Così si sviluppa il dolore invidioso, vale a dire il dolore che scaturisce dalla percezione delle differenze con proprio svantaggio: non siamo o non abbiamo qualche cosa di buono, ammirato, desiderabile o desiderato che altre persone hanno o sono. Il continuo confronto tormenterà tutta la mia vita, sarò sempre attento a misurarmi e cogliere le minime differenze a svantaggio, che mi faranno vedere solo il bicchiere mezzo vuoto.
Questa condizione mi fa mettere in atto una serie di strategie (quasi sempre dannose per il Sè) che tendono ad attenuare o annullare il dolore invidioso, quali il distruggere la cosa buona che mi manca, disprezzandola, oppure togliendola a chi la possiede per impossessarmene a mia volta.
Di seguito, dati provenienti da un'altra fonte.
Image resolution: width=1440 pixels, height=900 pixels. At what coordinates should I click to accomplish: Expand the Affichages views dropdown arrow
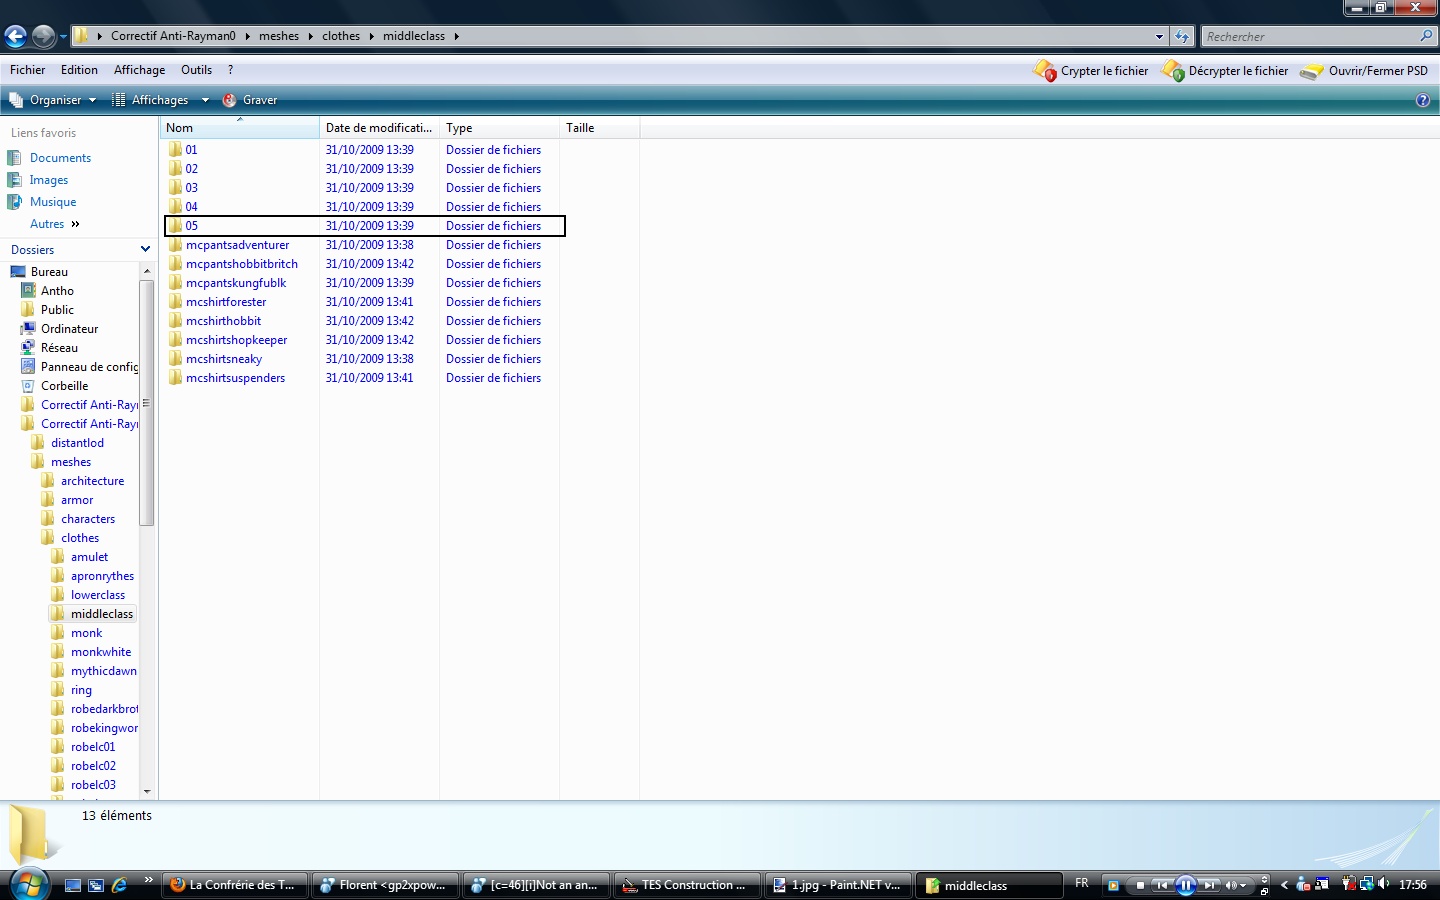coord(205,100)
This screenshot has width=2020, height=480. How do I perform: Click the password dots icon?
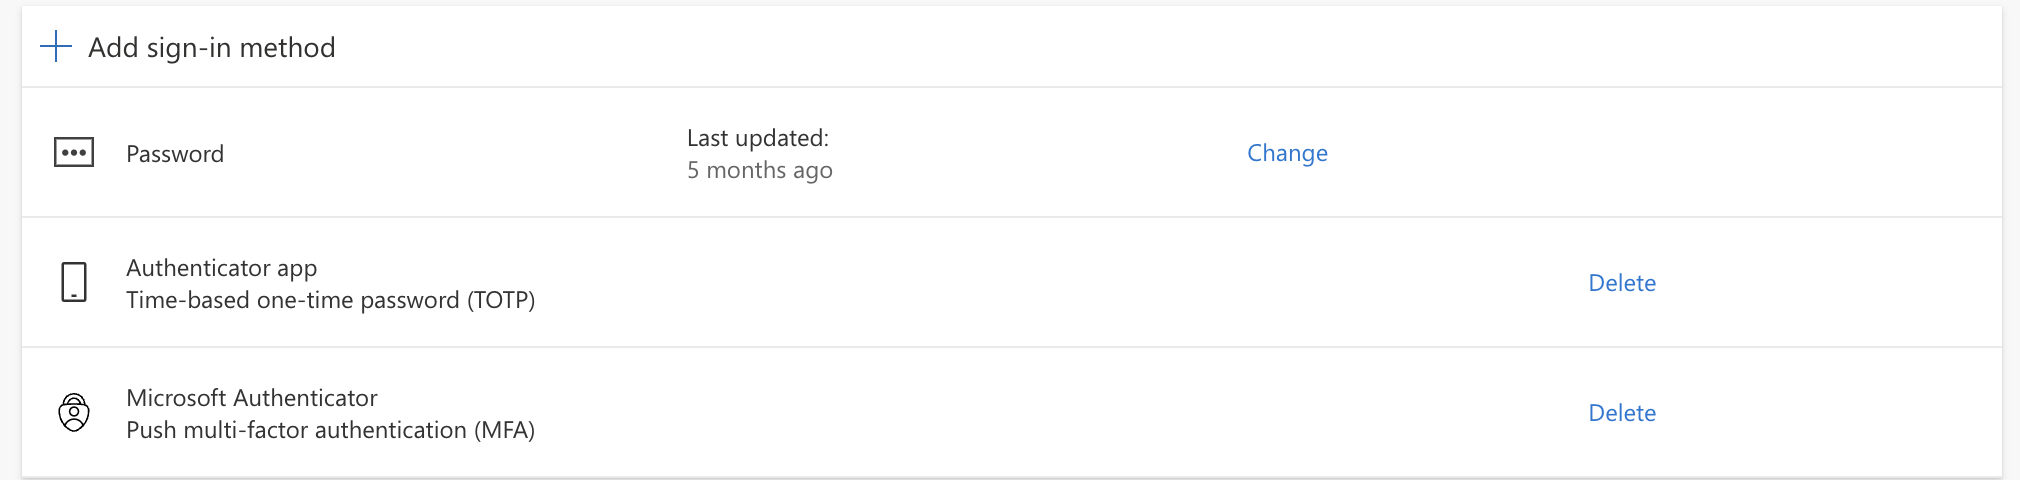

Il dolore invidioso mi può far agire in molti modi diversi:
- minimizzando ciò che desidero e che sento mancante;
- distraendomi anche in modo maniacale ed occupandomi in modo compulsivo;
- vivendo in modo depauperato e depresso per evitare e prevenire situazioni in cui il dolore mentale invidioso può comparire;
- diventando cinico e togliendo valore a tutto in modo che nulla possa farmi soffrire;
- anestetizzandomi emotivamente per non sentire ciò che mi fa troppo soffrire.
Una modalità meno dannosa per il Sè può consistere nel tentativo di eccellere in modo assoluto in qualcosa, prevenendo il dolore mentale invidioso, ottenendo così consolazione e tendendo ad una realizzazione che però, come una condanna, non sentirò mai essere sufficiente. O ancora, potrò cercare di acquisire la cosa buona, la qualità o lo status che mi manca o potrò cercare di diventare la cosa buona che ambisco. In questo senso l'invidia può trasformarsi in un buon propulsore e non essere solo un sentimento distruttivo.
Esiste una cura dall'invidia? Le emozioni non vanno curate. Si possono comprendere, si può dare loro un significato, che sarà per ciascuno diverso, le si possono imparare a riconoscere e gestire in modo meno dannoso per sé, accettando tutte le modulazioni della personalità che non può essere mai adamantina per sua stessa natura, bensì composta di molteplici sfumature che spesso richiedono un accoglimento umile, tollerante ed amorevole. Più spesso di quanto si pensi, dovremmo riuscire a dirci che abbiamo proprio ragione a vivere quell'emozione lì in quel momento, essendo stati bambini traumatizzati da esperienze allora insostenibili di invidia. Impariamo piuttosto a riconoscerla, viverla e gestirla come umana, sensata e legittima.